::: RECORD EXCERPTS

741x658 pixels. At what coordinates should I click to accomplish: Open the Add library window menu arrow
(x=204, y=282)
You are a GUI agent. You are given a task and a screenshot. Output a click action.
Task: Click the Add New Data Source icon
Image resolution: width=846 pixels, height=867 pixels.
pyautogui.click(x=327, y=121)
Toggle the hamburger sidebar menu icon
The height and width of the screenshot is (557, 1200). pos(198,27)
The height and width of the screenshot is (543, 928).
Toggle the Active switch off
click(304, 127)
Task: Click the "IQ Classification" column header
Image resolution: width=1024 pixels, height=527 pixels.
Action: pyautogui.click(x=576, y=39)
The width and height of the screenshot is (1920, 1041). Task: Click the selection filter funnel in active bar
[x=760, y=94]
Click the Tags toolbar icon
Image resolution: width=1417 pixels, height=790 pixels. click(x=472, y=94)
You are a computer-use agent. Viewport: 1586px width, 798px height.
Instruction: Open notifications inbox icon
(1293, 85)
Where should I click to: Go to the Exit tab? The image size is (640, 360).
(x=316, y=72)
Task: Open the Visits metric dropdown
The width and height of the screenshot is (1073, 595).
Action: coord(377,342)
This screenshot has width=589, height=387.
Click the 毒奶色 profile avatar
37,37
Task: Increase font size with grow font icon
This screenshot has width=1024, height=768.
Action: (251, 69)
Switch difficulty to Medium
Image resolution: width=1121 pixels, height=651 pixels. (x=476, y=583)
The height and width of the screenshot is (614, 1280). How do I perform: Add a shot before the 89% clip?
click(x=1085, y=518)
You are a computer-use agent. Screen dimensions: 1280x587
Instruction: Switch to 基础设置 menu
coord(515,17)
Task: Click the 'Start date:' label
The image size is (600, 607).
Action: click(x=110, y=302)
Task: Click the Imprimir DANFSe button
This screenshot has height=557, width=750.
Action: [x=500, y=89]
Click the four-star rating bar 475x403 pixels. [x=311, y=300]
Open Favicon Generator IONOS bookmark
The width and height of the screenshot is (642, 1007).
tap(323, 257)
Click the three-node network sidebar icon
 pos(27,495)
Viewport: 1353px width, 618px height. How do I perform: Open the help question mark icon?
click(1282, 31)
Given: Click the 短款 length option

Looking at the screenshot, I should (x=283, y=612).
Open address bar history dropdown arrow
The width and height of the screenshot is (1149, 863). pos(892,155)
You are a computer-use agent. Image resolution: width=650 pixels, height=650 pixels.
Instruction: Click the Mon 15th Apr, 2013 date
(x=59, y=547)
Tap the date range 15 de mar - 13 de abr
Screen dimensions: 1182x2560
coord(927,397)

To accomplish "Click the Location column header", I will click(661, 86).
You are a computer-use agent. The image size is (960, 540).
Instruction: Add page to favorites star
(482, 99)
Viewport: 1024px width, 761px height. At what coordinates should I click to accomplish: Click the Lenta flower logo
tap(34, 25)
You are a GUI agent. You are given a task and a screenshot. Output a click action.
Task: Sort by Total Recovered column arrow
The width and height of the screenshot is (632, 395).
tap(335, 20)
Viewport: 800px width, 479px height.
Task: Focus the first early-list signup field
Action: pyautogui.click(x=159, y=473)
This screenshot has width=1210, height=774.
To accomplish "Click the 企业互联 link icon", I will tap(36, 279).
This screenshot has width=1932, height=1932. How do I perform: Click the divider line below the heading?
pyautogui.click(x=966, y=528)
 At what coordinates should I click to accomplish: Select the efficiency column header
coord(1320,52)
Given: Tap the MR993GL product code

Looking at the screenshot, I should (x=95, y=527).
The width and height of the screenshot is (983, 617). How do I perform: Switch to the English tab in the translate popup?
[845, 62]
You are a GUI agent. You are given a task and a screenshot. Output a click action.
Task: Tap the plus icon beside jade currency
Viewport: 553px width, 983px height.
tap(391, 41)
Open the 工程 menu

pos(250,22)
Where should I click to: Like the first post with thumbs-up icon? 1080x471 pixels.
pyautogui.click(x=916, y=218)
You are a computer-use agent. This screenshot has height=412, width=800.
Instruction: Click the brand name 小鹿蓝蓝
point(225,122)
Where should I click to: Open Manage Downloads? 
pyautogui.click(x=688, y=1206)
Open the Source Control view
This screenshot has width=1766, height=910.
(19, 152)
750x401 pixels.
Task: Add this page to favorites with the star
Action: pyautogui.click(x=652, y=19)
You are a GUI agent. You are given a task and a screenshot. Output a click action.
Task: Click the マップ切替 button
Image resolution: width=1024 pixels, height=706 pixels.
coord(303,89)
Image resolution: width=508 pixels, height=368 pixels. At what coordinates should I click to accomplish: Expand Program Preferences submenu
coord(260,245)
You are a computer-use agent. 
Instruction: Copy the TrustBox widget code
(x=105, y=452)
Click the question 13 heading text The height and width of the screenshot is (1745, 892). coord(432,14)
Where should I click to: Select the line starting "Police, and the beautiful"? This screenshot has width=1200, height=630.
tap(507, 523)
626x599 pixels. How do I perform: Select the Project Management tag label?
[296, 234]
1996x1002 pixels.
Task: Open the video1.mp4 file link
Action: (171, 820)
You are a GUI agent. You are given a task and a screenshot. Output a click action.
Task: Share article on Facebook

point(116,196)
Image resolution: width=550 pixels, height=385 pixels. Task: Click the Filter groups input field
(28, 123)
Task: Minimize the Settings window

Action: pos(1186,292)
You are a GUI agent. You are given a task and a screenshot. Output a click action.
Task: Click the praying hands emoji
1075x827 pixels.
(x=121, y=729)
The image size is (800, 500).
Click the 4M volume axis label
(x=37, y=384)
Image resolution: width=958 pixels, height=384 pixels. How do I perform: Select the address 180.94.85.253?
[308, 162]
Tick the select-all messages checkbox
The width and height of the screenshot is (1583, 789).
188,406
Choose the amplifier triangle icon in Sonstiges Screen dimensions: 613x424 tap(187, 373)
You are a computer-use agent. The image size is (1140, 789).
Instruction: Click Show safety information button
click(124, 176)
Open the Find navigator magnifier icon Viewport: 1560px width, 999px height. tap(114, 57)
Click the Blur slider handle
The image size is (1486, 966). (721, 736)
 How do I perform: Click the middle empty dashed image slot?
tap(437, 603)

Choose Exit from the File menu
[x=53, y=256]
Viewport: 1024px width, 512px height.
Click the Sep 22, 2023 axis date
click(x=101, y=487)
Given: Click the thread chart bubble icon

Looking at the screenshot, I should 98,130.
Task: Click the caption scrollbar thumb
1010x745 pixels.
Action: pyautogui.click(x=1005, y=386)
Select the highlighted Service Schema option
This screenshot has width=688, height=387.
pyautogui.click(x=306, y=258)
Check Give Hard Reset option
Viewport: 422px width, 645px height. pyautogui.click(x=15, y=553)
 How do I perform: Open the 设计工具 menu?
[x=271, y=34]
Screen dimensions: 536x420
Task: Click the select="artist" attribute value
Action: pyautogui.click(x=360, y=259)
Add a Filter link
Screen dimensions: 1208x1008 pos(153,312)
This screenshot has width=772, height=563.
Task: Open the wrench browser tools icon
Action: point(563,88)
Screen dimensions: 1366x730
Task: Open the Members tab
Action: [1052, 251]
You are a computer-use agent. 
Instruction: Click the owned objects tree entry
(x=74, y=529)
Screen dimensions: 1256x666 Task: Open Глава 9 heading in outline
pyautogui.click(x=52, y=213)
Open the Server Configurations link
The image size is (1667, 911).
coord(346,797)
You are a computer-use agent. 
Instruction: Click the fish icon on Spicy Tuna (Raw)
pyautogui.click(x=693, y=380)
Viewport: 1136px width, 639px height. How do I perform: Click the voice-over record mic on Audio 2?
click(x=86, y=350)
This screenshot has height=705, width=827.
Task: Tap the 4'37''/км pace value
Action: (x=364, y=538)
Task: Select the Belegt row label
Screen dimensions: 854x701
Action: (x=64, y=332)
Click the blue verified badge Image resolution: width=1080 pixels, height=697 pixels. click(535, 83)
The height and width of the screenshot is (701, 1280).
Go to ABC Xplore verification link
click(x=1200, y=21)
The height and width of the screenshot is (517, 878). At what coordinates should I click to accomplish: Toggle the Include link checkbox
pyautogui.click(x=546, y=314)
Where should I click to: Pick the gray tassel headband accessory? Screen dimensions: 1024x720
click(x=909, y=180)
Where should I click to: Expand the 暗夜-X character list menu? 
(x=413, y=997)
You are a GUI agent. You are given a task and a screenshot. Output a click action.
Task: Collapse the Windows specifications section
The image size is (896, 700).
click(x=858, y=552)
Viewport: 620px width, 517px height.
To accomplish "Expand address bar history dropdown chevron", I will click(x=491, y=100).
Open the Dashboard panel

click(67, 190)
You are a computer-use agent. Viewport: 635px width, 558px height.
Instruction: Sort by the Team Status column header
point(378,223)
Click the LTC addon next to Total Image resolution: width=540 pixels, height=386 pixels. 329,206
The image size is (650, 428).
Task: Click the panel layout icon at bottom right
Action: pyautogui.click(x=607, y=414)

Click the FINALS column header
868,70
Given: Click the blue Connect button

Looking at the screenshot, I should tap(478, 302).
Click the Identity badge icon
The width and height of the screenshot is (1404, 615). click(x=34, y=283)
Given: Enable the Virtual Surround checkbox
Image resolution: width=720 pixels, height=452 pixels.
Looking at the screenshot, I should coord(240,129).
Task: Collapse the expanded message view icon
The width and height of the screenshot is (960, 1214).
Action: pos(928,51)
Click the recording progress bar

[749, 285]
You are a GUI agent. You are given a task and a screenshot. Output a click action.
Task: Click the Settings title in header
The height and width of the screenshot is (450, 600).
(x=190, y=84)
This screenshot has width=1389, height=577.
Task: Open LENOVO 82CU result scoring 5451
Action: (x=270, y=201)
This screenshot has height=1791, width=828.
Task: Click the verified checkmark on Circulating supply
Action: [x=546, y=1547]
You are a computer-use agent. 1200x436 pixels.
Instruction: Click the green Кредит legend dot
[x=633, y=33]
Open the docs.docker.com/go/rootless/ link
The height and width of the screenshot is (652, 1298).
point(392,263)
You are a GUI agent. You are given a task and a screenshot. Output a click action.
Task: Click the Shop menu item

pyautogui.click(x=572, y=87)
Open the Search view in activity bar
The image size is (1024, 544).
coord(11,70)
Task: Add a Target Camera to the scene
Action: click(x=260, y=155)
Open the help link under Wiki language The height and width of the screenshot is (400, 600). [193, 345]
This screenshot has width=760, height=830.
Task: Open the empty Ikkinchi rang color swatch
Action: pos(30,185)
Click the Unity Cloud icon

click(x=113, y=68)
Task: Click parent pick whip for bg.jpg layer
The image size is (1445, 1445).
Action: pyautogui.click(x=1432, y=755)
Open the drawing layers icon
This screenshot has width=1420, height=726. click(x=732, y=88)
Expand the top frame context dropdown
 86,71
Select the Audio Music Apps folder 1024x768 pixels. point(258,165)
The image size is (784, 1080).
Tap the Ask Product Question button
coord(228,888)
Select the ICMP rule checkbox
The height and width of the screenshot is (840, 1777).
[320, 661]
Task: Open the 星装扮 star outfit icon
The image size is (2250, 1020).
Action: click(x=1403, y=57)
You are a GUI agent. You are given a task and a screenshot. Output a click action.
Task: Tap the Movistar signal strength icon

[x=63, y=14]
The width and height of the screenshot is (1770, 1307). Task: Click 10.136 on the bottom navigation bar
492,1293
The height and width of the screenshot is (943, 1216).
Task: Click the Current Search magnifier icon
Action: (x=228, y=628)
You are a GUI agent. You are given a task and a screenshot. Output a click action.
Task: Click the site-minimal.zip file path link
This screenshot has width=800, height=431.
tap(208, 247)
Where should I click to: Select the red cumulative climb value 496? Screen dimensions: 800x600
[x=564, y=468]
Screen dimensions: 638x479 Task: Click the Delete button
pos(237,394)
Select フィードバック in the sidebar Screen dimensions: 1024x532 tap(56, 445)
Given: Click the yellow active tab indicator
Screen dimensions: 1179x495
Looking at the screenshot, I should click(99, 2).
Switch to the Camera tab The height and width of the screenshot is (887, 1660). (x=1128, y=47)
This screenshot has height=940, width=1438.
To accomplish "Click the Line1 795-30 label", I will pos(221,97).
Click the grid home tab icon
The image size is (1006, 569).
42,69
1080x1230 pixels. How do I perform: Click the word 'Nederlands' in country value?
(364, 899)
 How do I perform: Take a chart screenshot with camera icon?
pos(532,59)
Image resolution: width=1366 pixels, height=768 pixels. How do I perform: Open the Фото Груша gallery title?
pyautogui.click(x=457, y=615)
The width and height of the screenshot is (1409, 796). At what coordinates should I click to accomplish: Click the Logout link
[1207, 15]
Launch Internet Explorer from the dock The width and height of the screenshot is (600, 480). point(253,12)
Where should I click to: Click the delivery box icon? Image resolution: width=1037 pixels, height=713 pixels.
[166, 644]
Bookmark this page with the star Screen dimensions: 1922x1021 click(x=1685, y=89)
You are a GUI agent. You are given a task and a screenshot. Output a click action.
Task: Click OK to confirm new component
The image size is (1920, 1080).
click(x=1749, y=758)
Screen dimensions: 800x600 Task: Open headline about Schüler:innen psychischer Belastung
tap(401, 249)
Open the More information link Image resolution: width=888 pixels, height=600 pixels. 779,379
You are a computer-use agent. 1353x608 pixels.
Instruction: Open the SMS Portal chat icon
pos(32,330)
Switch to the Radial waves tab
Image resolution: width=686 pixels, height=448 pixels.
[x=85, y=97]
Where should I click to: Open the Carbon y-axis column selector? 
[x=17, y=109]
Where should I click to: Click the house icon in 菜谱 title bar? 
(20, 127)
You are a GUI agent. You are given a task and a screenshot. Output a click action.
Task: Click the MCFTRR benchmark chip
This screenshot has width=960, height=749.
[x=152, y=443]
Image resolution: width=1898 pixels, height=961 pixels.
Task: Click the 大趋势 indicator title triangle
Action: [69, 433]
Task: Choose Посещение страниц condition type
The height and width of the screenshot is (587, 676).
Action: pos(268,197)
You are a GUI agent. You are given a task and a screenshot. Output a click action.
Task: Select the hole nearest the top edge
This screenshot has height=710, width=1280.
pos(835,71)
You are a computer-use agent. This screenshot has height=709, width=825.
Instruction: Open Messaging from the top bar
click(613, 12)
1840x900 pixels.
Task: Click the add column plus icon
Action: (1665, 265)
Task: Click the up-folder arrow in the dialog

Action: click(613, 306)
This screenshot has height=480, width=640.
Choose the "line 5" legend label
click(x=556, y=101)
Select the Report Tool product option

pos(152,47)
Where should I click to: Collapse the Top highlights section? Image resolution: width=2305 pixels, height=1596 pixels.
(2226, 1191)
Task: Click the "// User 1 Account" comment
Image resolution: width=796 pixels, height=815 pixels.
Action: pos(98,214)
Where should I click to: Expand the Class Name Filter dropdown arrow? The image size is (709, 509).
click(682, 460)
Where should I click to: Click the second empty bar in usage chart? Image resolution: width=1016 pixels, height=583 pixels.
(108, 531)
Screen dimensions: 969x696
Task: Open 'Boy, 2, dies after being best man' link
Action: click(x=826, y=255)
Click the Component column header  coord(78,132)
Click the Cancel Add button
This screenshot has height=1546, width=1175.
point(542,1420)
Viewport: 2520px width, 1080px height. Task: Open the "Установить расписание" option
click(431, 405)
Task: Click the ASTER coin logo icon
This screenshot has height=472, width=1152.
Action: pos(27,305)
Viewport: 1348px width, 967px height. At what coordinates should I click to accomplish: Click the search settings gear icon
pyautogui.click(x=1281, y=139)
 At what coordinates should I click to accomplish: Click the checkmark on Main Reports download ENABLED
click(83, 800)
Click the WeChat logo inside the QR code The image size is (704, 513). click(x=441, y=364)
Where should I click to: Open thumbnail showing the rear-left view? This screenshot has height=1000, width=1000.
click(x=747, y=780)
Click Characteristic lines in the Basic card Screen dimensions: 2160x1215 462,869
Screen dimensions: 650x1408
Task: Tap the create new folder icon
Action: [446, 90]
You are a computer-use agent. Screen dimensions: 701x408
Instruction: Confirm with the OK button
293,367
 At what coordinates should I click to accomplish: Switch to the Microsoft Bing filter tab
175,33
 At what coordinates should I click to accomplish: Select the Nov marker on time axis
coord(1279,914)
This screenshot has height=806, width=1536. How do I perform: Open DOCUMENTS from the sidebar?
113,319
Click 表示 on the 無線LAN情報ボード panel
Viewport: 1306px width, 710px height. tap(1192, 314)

::::::

WHAT IS NEEDED: Everything above from the line containing "Viewport: 1136px width, 639px" through the line containing "Viewport: 620px width, 517px height." must be copied exactly. Nothing outside that range belongs in the answer.

YOUR SOLUTION:
Viewport: 1136px width, 639px height. How do I perform: Click the voice-over record mic on Audio 2?
click(x=86, y=350)
This screenshot has height=705, width=827.
Task: Tap the 4'37''/км pace value
Action: (x=364, y=538)
Task: Select the Belegt row label
Screen dimensions: 854x701
Action: (x=64, y=332)
Click the blue verified badge Image resolution: width=1080 pixels, height=697 pixels. click(535, 83)
The height and width of the screenshot is (701, 1280).
Go to ABC Xplore verification link
click(x=1200, y=21)
The height and width of the screenshot is (517, 878). At what coordinates should I click to accomplish: Toggle the Include link checkbox
pyautogui.click(x=546, y=314)
Where should I click to: Pick the gray tassel headband accessory? Screen dimensions: 1024x720
click(x=909, y=180)
Where should I click to: Expand the 暗夜-X character list menu? 
(x=413, y=997)
You are a GUI agent. You are given a task and a screenshot. Output a click action.
Task: Collapse the Windows specifications section
The image size is (896, 700).
click(x=858, y=552)
Viewport: 620px width, 517px height.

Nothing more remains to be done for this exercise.